Chez Ouellet, la métaphore demeure au centre de l’énonciation, soit rapportée à la langue, comme «réservoir» de nos habitudes discursives (langue), soit rapporté au discours, et à l’usage idiolectal et singulier.
Ouellet distingue deux types de métaphores : a) les doxiques (topiques) qui se rapportent au sens commun, ou plutôt à une façon de montrer le déjà connu. Appartiennent à cette catégorie les expressions figées et les stéréotypes. Et b) les poétiques et/ou perceptives qui sont les métaphores qui décalent et qui font avancer le sens.

## DONNÉES

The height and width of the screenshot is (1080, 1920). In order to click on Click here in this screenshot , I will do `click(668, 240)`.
...
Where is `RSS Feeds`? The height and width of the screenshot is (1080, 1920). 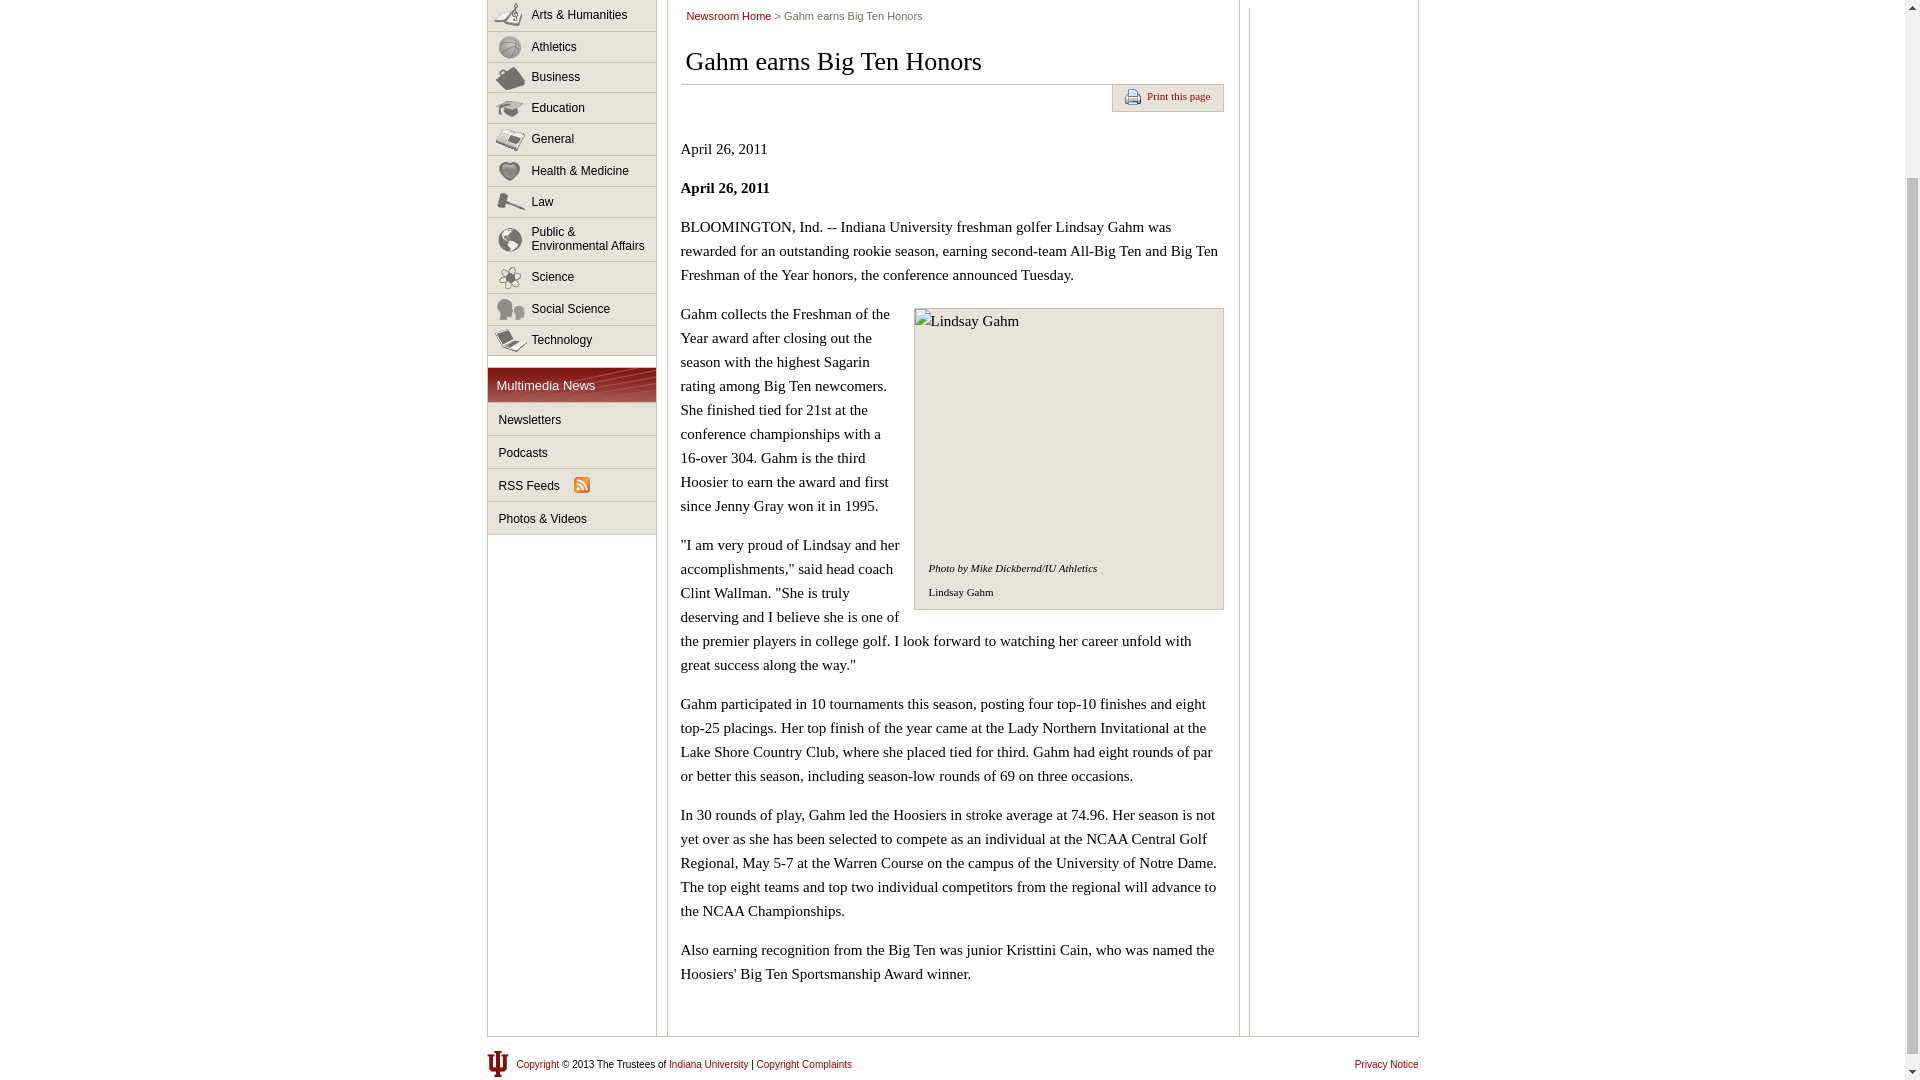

## CONSIGNE
Reprenez mot pour mot l'extrait ci-dessus sur la métaphore chez Ouellet, sans rien y changer.

## RÉSULTAT DE L'EXERCICE
Chez Ouellet, la métaphore demeure au centre de l’énonciation, soit rapportée à la langue, comme «réservoir» de nos habitudes discursives (langue), soit rapporté au discours, et à l’usage idiolectal et singulier.
Ouellet distingue deux types de métaphores : a) les doxiques (topiques) qui se rapportent au sens commun, ou plutôt à une façon de montrer le déjà connu. Appartiennent à cette catégorie les expressions figées et les stéréotypes. Et b) les poétiques et/ou perceptives qui sont les métaphores qui décalent et qui font avancer le sens.